To increase heat exchange efficiency, finned tubes are widely used in petrochemical facilities. Recently, the application of guided wave testing to finned tube inspection has received attention. Since dispersion curves have not been obtained, the guided wave propagation process is still not clearly understood. Hence, the purpose of this paper is to calculate dispersion curves of the finned tube based on an accurate theoretical model, then features of guided waves propagating in finned tubes are further investigated. As fins are helicoidally welded around the outer surface of the tube with an equal interval, the semi-analytical finite element method is extended to this geometrically periodic waveguide. The shape of the discretized cross section is determined by geometric parameters of the finned tube.
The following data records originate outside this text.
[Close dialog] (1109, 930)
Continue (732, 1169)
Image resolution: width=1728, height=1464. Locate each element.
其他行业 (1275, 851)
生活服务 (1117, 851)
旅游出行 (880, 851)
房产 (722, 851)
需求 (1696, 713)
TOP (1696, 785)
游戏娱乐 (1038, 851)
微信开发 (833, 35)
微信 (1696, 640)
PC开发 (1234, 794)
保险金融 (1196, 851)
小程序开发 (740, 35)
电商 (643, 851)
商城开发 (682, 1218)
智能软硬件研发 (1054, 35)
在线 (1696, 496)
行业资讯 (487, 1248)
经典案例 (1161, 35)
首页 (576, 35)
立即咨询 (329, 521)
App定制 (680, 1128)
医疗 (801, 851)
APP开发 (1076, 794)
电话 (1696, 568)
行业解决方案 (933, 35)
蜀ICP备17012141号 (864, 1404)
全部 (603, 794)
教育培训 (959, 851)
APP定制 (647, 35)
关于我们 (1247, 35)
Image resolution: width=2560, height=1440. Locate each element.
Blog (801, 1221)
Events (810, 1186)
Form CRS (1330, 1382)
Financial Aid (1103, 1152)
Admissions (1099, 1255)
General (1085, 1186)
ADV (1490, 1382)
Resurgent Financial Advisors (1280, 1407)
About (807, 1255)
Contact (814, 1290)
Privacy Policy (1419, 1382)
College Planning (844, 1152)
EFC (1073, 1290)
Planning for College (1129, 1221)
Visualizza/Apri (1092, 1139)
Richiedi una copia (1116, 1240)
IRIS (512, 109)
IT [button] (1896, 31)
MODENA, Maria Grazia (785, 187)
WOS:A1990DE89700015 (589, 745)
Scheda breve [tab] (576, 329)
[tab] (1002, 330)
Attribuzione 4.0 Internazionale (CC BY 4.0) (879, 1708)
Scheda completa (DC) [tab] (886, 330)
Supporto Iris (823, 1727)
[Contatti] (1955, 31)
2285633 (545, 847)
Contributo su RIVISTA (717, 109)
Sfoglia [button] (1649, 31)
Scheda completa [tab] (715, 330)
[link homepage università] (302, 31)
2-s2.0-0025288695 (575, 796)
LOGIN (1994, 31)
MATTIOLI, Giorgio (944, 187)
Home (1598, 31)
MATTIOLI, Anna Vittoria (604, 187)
Numerical solutions show that group velocities of longitudinal modes in finned tubes are significantly slower than those in bare tubes and a special phenomenon of frequency pass bands and stop bands is presented. The changes of dispersion curves are also investigated with various geometric parameters of fins. Besides, torsional modes cannot propagate in finned tubes. By using an electromagnetic acoustic transducer, experimental results are in good agreement with numerical solutions, which indicates features of the guided wave propagation in finned tubes can be well predicted based on the proposed theoretical model.